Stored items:

+++

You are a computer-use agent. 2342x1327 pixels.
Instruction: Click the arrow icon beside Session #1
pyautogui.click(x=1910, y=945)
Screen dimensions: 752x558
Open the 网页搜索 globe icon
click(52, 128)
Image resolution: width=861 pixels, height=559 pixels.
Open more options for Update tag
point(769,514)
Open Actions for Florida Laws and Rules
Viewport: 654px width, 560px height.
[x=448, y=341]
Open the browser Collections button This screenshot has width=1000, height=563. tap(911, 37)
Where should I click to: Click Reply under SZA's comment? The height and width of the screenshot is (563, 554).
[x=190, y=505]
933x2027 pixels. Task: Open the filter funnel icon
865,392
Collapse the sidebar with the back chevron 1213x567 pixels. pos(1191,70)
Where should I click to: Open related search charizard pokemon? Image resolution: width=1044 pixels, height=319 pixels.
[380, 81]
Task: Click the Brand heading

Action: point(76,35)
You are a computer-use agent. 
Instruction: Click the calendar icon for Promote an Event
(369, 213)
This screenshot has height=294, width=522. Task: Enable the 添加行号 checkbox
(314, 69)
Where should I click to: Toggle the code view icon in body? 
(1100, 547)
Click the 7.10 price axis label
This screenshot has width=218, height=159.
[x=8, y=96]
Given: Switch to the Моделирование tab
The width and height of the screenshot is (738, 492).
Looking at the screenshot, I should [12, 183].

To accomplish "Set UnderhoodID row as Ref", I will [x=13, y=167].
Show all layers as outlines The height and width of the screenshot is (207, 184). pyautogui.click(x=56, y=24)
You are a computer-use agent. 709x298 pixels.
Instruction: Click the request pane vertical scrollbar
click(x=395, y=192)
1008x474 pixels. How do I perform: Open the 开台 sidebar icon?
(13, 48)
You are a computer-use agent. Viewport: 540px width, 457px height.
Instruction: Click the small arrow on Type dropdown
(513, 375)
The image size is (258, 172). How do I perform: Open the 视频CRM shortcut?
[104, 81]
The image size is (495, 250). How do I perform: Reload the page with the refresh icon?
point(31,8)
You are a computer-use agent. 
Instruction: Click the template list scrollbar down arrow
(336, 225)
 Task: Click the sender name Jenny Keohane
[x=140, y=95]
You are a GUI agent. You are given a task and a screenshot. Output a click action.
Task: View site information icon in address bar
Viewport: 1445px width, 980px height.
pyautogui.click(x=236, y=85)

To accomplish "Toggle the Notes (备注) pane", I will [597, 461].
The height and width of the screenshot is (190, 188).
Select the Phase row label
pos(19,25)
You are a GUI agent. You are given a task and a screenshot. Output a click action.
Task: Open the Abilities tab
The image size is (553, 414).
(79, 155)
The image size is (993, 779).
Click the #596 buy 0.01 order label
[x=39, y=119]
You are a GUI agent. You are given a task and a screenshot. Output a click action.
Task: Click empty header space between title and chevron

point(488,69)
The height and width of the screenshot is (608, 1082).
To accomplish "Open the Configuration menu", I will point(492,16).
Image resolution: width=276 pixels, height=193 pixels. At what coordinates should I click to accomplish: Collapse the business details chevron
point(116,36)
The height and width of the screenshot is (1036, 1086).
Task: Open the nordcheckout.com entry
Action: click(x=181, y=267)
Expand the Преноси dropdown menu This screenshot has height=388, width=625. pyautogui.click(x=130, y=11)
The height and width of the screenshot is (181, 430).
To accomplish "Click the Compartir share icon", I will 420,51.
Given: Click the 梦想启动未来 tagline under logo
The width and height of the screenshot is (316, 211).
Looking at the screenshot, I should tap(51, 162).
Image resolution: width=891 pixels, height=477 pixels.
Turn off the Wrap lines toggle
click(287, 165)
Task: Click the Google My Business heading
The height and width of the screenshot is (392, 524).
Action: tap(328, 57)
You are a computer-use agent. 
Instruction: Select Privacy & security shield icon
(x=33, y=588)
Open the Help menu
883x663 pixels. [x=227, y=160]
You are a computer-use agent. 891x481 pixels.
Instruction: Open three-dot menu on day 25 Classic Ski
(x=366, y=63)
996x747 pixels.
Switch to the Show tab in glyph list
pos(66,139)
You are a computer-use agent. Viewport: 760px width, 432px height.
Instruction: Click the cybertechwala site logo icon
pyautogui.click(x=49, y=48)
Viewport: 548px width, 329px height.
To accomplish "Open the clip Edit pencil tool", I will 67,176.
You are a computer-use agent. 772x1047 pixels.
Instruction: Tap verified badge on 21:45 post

+++

Output each line of the data exactly as it stands above.

→ Result of the exercise
You are a computer-use agent. 2342x1327 pixels.
Instruction: Click the arrow icon beside Session #1
pyautogui.click(x=1910, y=945)
Screen dimensions: 752x558
Open the 网页搜索 globe icon
click(52, 128)
Image resolution: width=861 pixels, height=559 pixels.
Open more options for Update tag
point(769,514)
Open Actions for Florida Laws and Rules
Viewport: 654px width, 560px height.
[x=448, y=341]
Open the browser Collections button This screenshot has width=1000, height=563. tap(911, 37)
Where should I click to: Click Reply under SZA's comment? The height and width of the screenshot is (563, 554).
[x=190, y=505]
933x2027 pixels. Task: Open the filter funnel icon
865,392
Collapse the sidebar with the back chevron 1213x567 pixels. pos(1191,70)
Where should I click to: Open related search charizard pokemon? Image resolution: width=1044 pixels, height=319 pixels.
[380, 81]
Task: Click the Brand heading

Action: point(76,35)
You are a computer-use agent. 
Instruction: Click the calendar icon for Promote an Event
(369, 213)
This screenshot has height=294, width=522. Task: Enable the 添加行号 checkbox
(314, 69)
Where should I click to: Toggle the code view icon in body? 
(1100, 547)
Click the 7.10 price axis label
This screenshot has width=218, height=159.
[x=8, y=96]
Given: Switch to the Моделирование tab
The width and height of the screenshot is (738, 492).
Looking at the screenshot, I should [12, 183].

To accomplish "Set UnderhoodID row as Ref", I will [x=13, y=167].
Show all layers as outlines The height and width of the screenshot is (207, 184). pyautogui.click(x=56, y=24)
You are a computer-use agent. 709x298 pixels.
Instruction: Click the request pane vertical scrollbar
click(x=395, y=192)
1008x474 pixels. How do I perform: Open the 开台 sidebar icon?
(13, 48)
You are a computer-use agent. Viewport: 540px width, 457px height.
Instruction: Click the small arrow on Type dropdown
(513, 375)
The image size is (258, 172). How do I perform: Open the 视频CRM shortcut?
[104, 81]
The image size is (495, 250). How do I perform: Reload the page with the refresh icon?
point(31,8)
You are a computer-use agent. 
Instruction: Click the template list scrollbar down arrow
(336, 225)
 Task: Click the sender name Jenny Keohane
[x=140, y=95]
You are a GUI agent. You are given a task and a screenshot. Output a click action.
Task: View site information icon in address bar
Viewport: 1445px width, 980px height.
pyautogui.click(x=236, y=85)

To accomplish "Toggle the Notes (备注) pane", I will [597, 461].
The height and width of the screenshot is (190, 188).
Select the Phase row label
pos(19,25)
You are a GUI agent. You are given a task and a screenshot. Output a click action.
Task: Open the Abilities tab
The image size is (553, 414).
(79, 155)
The image size is (993, 779).
Click the #596 buy 0.01 order label
[x=39, y=119]
You are a GUI agent. You are given a task and a screenshot. Output a click action.
Task: Click empty header space between title and chevron

point(488,69)
The height and width of the screenshot is (608, 1082).
To accomplish "Open the Configuration menu", I will point(492,16).
Image resolution: width=276 pixels, height=193 pixels. At what coordinates should I click to accomplish: Collapse the business details chevron
point(116,36)
The height and width of the screenshot is (1036, 1086).
Task: Open the nordcheckout.com entry
Action: click(x=181, y=267)
Expand the Преноси dropdown menu This screenshot has height=388, width=625. pyautogui.click(x=130, y=11)
The height and width of the screenshot is (181, 430).
To accomplish "Click the Compartir share icon", I will 420,51.
Given: Click the 梦想启动未来 tagline under logo
The width and height of the screenshot is (316, 211).
Looking at the screenshot, I should tap(51, 162).
Image resolution: width=891 pixels, height=477 pixels.
Turn off the Wrap lines toggle
click(287, 165)
Task: Click the Google My Business heading
The height and width of the screenshot is (392, 524).
Action: tap(328, 57)
You are a computer-use agent. 
Instruction: Select Privacy & security shield icon
(x=33, y=588)
Open the Help menu
883x663 pixels. [x=227, y=160]
You are a computer-use agent. 891x481 pixels.
Instruction: Open three-dot menu on day 25 Classic Ski
(x=366, y=63)
996x747 pixels.
Switch to the Show tab in glyph list
pos(66,139)
You are a computer-use agent. Viewport: 760px width, 432px height.
Instruction: Click the cybertechwala site logo icon
pyautogui.click(x=49, y=48)
Viewport: 548px width, 329px height.
To accomplish "Open the clip Edit pencil tool", I will 67,176.
You are a computer-use agent. 772x1047 pixels.
Instruction: Tap verified badge on 21:45 post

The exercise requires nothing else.